Academics and historical experts supported by the AHRC have provided time and expertise to BBC journalists and researchers, giving historical context, research leads and enabling access to local museums, organisations and specialists, who have also generously provided assets and valuable insight from their own collections.
Each World War One At Home story will be published online, and remain available indefinitely, providing an unparalleled digital archive. The stories will be organised by place (a BBC local or national radio station) or by theme (such as War in the Air, Women, Medicine, Working for the War, Sport or Animals). A range of BBC News features will bring additional insight and historical context.

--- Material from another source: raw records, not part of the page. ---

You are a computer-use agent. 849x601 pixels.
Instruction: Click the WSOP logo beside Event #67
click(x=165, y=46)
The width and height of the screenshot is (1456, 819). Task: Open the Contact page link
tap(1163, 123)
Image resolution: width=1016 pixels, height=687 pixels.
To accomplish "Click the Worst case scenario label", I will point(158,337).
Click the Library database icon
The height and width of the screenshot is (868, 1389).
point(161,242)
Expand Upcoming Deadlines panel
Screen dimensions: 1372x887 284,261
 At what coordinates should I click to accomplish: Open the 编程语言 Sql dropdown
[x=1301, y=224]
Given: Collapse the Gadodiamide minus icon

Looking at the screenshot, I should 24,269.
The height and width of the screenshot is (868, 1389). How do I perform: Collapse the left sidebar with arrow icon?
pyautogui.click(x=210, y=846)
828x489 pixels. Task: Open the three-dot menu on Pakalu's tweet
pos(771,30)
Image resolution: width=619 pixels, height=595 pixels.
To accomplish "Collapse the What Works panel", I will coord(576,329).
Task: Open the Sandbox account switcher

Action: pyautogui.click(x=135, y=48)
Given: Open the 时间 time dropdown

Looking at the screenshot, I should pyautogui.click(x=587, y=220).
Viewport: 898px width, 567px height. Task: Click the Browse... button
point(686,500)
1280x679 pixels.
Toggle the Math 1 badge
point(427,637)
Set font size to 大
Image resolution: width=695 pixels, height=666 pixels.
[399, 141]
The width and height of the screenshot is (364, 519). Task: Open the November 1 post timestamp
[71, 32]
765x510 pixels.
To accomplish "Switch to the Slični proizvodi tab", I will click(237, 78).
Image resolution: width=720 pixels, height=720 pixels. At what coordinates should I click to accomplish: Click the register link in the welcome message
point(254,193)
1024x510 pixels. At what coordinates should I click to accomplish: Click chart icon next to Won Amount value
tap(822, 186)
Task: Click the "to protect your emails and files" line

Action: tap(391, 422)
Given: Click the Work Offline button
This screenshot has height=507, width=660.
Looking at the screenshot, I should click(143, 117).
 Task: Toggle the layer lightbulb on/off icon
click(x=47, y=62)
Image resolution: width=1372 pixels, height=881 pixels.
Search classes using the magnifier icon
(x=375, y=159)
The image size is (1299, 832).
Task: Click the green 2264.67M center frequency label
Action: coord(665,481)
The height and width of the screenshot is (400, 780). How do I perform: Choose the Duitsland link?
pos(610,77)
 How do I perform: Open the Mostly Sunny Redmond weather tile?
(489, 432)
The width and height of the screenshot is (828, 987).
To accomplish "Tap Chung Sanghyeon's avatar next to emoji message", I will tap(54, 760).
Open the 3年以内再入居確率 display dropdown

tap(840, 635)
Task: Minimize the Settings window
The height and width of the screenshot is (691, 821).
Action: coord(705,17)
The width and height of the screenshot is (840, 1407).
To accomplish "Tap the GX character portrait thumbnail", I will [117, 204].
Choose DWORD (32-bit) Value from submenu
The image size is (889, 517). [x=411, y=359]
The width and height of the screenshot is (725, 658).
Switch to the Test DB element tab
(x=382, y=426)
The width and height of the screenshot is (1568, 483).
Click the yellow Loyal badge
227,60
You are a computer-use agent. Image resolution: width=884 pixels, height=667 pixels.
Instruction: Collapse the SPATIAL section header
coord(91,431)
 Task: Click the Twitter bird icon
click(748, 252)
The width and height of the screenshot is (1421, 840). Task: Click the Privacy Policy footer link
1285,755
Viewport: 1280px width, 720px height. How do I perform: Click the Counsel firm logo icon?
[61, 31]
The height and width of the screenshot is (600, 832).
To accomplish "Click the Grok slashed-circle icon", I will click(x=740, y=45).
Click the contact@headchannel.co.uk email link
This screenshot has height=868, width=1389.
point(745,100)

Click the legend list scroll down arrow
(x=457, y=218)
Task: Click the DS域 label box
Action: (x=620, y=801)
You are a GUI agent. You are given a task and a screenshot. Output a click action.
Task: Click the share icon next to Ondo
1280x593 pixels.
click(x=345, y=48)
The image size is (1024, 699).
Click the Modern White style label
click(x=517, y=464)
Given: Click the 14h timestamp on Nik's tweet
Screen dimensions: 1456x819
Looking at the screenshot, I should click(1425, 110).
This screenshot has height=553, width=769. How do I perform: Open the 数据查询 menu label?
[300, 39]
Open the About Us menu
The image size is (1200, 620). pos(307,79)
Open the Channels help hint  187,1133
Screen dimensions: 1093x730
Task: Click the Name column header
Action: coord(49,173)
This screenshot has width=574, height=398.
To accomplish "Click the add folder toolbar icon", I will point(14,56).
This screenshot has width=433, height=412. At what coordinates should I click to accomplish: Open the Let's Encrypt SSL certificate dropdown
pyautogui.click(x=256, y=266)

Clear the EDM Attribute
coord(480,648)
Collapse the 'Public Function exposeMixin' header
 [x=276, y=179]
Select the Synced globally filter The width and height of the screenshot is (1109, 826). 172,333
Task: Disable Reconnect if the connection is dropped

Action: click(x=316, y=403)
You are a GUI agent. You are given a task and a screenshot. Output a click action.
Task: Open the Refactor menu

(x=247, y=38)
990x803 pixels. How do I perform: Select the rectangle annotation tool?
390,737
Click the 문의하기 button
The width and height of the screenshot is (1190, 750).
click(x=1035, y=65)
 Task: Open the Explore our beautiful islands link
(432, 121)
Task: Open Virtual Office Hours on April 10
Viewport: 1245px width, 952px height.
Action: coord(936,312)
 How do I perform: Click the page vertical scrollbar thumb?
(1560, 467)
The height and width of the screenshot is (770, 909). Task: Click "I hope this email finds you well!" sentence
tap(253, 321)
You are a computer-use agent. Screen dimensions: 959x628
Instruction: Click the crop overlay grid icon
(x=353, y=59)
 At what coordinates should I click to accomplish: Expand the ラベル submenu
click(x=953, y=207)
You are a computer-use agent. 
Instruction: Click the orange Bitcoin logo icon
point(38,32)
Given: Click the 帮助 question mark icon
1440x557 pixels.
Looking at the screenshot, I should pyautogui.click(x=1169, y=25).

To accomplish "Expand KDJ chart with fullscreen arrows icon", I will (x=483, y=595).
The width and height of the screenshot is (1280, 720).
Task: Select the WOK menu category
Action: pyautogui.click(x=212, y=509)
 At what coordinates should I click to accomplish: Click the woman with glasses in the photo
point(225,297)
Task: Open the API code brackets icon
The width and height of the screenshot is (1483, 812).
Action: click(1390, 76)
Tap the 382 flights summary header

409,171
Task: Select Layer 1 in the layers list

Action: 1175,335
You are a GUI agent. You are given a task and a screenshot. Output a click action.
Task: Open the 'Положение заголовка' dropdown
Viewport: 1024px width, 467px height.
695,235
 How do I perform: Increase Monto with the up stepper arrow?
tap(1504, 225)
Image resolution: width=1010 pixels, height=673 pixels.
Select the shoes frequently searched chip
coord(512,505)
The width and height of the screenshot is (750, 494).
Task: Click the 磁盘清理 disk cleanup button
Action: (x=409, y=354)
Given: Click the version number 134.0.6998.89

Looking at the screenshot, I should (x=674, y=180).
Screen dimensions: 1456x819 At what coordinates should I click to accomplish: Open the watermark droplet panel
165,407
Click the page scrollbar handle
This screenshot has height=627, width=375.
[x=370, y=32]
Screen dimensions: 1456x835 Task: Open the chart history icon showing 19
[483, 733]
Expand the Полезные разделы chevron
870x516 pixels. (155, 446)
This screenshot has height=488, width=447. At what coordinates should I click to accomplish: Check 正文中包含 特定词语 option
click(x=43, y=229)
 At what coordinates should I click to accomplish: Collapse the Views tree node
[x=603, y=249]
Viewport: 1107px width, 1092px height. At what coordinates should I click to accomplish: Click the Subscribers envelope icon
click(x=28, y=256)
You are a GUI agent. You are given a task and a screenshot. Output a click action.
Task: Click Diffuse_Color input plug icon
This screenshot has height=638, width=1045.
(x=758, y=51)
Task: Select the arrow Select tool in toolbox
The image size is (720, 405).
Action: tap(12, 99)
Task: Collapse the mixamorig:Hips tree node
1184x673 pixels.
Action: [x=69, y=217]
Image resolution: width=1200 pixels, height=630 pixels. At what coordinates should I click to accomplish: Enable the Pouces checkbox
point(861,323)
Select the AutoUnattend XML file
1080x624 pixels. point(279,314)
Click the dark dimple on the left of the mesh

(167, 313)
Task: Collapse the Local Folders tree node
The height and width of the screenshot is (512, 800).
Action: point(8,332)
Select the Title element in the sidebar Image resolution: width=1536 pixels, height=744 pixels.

Listen out for the stories from your area on your local TV and Radio stations. Find stories from across the country online, or by following #WW1AtHome. Find out more about the AHRC researchers involved in this initiative on the AHRC website.
All BBC Local Radio stations across England will broadcast a World War One At Home story at 8.15am each weekday morning, and at various times throughout the day from Monday 24 February to Friday 28 February. More World War One At Home stories will be broadcast in April and through the rest of the year.
BBC regional television news programmes in England will broadcast a World War One At Home story each weekday from 24 – 28 February at 6.30pm on BBC One. Many of the stories will feature never before seen footage of life on the Home Front.
In Scotland World War One At Home stories will be on Good Morning Scotland, the John Beattie Show and Newsdrive on BBC Radio Scotland from Monday 24 to Thursday 27 February
In Northern Ireland World War One At Home stories will be at 8.50am, 11.55am and 11.55pm on BBC Radio Ulster and BBC Radio Foyle from Monday 24 to Friday 28 February.
In Wales World War One At Homes stories will be on Eleri Sion’s programme at 3.30pm Monday 24 to Thursday 27 February and Friday 28 February on Wynne Evans’s Big Welsh Weekend at 3.30pm on BBC Radio Wales.